▶ [The problem]: In the interview on heart disease, how many people does the illness kill in the U.K. every day?

▶ [Excerpt provided]:
<<<<
Andy Comfort: Heart disease is one of the U.K.’s biggest killers. Around 2.5 million people in the country live with this, and it kills 250 people every day. An optician in Hull [England] claims to be able to cure this, and Dr. Sydney Bush joins me in the studio to tell me all about this. Good morning, Sydney. Thank you for coming in.
I know you’ve got signs in your shop windows saying you cure heart disease. Now that’s a huge claim. Why do you say that?
Dr. Sydney Bush: Well, it’s quite simple. The doctors are stuck with a system of diagnosing heart disease that involves X-rays, and X-rays are hopelessly inadequate for demonstrating coronary atheroma [atherosclerosis]. They simply pass right through it.
Until there is a very, very substantial blockage, the X-rays fail to show that it is there. So the optometrist can legitimately claim to cure heart disease at a stage long before the doctors can demonstrate its presence.
Mr. Comfort: When you say “cure heart disease,” I understand that you can spot early signs of it. That’s different, isn’t it?
Dr. Bush: Going back to 1979, three very clever cardiologists and an ophthalmologist rather shot the medical profession in the foot because they found that there is a very tight correlation between the amount of disease showing in the eye (which wasn’t recognized until I did this work), … in the retinal arteries, and the same amount showing in the heart, using the crude X-rays of the day.
They were able to prove quite conclusively that the eye is in fact a perfect surrogate outcome indicator of the increase or decrease of coronary artery disease.
We were taught in optometry school that the arterial disease was [in the] sheathing around the arteries, and it isn’t in fact [in] the sheathing at all. It is cholesterol inside the arteries. The confusion came because—just like tropical fish that you can see right through—we are looking at these miniscule arterioles in the eye, and we are looking right through them. And so you can see the cholesterol inside them.
Mr. Comfort: What have doctors said to you about your claims because they still use X-rays to this day? What have they said?
Dr. Bush: Well, they don’t want to know.
Mr. Comfort: Why not?
Dr. Bush: Because it puts them in a very difficult position because the medical archive is corrupt. It has been distorted.
>>>>
▶ [Dataset]:
<<<<
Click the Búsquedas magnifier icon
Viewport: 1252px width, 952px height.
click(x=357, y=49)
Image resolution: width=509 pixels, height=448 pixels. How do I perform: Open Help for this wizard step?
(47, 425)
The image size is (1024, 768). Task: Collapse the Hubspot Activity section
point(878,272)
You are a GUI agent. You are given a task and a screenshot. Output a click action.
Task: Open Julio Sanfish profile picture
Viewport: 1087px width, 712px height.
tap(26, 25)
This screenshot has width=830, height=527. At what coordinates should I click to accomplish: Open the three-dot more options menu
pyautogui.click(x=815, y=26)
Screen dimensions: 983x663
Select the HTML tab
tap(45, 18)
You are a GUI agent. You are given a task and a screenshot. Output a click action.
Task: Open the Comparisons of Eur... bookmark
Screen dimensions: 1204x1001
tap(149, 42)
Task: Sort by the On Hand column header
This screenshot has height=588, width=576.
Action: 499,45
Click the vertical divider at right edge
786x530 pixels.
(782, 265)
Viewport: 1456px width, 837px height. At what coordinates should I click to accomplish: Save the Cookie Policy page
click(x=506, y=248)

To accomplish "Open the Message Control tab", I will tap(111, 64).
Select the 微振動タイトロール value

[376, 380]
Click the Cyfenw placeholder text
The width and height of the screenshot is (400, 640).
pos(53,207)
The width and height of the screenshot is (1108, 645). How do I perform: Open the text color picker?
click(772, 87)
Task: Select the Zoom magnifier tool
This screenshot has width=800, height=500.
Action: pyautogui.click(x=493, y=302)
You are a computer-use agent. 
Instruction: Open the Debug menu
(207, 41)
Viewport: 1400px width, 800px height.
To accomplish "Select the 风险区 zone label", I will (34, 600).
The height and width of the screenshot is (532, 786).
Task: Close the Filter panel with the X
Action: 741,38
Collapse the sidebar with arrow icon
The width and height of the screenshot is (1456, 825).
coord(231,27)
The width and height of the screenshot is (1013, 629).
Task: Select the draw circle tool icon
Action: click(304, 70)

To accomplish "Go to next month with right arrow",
>>>>
▶ [Output]: 250 people